Thanks to Sachin Thatte for contributing this article!
Oracle recently introduced the latest release of Oracle Data Integrator (ODI) Enterprise Edition 11g the summer of 2010. With this offering, Oracle raised the bar on performance, scalability and highly availability for data movement and transformation solution. With the unique E-LT (Extract, Load and Transform) approach, the total cost of ownership for ODI is a fraction of its competition.
In this article we will show how to take advantage of ODI's E-LT data movement and transformation capabilities in a highly scalable and highly available way.
ODI performs the execution and orchestration of the E-LT jobs via the lightweight ODI runtime Agent. The ODI Agent can be deployed in a standalone environment as well as on the industry leading WebLogic Server. It is with the WebLogic server deployment that ODI achieves scalability and high availability. For deploying on WebLogic server ODI ships with a JEE application and a domain configuration deployment template to assist in configuration of the agent. ODI also supports using Oracle RAC database for storing ODI Master and Work Repository data.
The following is a depiction of ODI agent deployed in a cluster, connected to Oracle RAC repository.
By deploying ODI Agent in a clustered WebLogic server, the incoming requests can be supported by a farm of machines each able to take on a slice of the incoming requests. The Proxy or Load Balancer that receives all the incoming requests can intelligently distribute the load across the managed servers to maximize the capacity. Depending upon your business needs the managed servers on which ODI Agents are deployed can be increased or decreased without disrupting your business.
It is recommended that the ODI Repositories (Master and Work) should be deployed on Oracle RAC for load balancing and high availability on the database side. Using Oracle RAC will allow ODI to retry failed connections in case one of the RAC node goes down and continue the execution of running ODI Sessions without failing the E-LT tasks.
ODI agent supports an internal scheduling service. This scheduling service is used to execute the E-LT jobs automatically based on the schedule that a user can define. The schedule for the job can be one time or recurring. There are various fault handling options to handle any unforeseen errors that can be caused due to environmental problems. This scheduling service runs as a singleton when deployed on a WebLogic cluster. If for any reason the managed server where the Scheduling service is deployed goes down or is brought down for maintenance, the scheduling service automatically migrates to one of the available managed servers in the cluster. Thus it provides a fail-safe and highly available scheduling service for executing ODI schedules.
How do I set up ODI for HA?
- Configure a named ODI Agent in ODI Studio
ODI Agents are declared and defined in ODI Studio Topology panel. Define the ODI Agent that will be used in WebLogic cluster for high availability and for scalable deployment. The host/port defined in the Agent configuration must match with the Load Balancer host/port address. All ODI Agent requests will be routed through this host/port address.
- Generate ODI Agent dynamic template for deployment
Using ODI Studio, generate a deployment template for ODI Agent.
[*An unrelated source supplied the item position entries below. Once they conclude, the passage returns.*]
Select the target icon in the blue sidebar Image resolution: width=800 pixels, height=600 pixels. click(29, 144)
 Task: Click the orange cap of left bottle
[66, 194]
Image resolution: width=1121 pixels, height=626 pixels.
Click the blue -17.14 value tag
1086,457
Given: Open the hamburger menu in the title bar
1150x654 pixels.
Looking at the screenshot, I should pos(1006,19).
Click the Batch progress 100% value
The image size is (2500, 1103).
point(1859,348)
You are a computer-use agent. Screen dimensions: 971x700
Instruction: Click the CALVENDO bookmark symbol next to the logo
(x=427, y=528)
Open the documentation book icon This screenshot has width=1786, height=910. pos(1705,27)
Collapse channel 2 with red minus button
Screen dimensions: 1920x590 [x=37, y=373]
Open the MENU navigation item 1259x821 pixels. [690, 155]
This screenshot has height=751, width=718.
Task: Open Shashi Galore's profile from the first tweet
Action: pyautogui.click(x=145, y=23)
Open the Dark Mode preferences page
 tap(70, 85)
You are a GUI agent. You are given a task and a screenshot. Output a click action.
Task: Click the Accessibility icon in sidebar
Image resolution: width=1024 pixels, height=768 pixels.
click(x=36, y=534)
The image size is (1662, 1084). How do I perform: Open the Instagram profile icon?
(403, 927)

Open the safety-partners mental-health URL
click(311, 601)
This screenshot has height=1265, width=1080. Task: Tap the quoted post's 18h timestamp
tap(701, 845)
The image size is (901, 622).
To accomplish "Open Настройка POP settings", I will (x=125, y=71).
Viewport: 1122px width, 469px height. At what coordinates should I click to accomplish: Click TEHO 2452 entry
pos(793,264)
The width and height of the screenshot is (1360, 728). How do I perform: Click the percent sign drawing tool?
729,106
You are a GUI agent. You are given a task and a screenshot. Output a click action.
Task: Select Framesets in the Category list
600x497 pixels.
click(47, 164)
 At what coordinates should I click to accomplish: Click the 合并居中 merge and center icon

When generating the deployment template, you can choose the Data Servers that should get deployed as JEE Data Sources so that they are managed and pooled via WebLogic configuration.
- Deploy ODI Agent using the dynamically generated Agent deployment template.
Use WebLogic configuration wizard to deploy the template generated in previous step to a WebLogic cluster. This will allow you to create the set of managed servers that are part of a WebLogic cluster to which the ODI Agent should be deployed. You can also deploy the ODI Agent template on an existing WebLogic Domain.
- Configure Coherence cache properties in JAVA_OPTIONS for managed server startup.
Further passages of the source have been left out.